## ACTION ITEM:
Can you restate the lines of the entries below, word for word, from the first one through the line that includes "You are a computer-use agent. Image"?

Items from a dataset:
========================

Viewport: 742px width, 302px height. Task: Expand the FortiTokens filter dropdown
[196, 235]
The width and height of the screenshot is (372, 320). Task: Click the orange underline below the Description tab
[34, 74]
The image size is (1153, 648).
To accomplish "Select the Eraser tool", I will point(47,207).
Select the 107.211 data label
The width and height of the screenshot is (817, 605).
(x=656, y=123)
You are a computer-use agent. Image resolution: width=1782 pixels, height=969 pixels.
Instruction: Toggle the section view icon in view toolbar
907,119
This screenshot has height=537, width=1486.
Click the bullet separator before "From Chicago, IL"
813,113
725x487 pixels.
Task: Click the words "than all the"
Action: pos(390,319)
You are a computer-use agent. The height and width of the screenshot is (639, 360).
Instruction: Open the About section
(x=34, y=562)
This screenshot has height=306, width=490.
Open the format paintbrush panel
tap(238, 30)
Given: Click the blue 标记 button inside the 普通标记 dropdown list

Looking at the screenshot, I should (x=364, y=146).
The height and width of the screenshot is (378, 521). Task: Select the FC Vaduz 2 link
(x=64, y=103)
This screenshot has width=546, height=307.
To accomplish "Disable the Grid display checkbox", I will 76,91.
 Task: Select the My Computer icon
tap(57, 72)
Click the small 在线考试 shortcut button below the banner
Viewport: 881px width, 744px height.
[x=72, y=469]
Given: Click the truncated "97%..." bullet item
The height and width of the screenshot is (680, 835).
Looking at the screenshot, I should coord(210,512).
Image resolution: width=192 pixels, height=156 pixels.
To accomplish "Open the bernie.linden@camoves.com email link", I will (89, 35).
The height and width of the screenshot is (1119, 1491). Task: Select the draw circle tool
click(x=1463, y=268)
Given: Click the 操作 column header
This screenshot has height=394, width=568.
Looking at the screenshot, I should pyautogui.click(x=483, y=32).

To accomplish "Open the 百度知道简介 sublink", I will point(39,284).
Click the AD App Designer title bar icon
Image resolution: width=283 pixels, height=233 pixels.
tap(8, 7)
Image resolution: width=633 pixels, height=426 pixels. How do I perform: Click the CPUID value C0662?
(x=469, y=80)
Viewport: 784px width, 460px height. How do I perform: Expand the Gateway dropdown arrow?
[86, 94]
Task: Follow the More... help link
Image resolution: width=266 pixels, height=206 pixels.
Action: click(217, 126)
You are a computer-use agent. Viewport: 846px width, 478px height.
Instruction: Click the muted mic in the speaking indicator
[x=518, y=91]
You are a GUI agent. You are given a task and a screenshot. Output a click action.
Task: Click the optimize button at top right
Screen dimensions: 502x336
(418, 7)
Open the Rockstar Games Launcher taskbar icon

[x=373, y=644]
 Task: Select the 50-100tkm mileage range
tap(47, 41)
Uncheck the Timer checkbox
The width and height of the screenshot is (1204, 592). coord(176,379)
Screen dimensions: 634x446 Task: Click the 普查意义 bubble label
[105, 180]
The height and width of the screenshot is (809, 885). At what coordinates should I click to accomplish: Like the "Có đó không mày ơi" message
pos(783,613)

========================

## SOLUTION:
Viewport: 742px width, 302px height. Task: Expand the FortiTokens filter dropdown
[196, 235]
The width and height of the screenshot is (372, 320). Task: Click the orange underline below the Description tab
[34, 74]
The image size is (1153, 648).
To accomplish "Select the Eraser tool", I will point(47,207).
Select the 107.211 data label
The width and height of the screenshot is (817, 605).
(x=656, y=123)
You are a computer-use agent. Image resolution: width=1782 pixels, height=969 pixels.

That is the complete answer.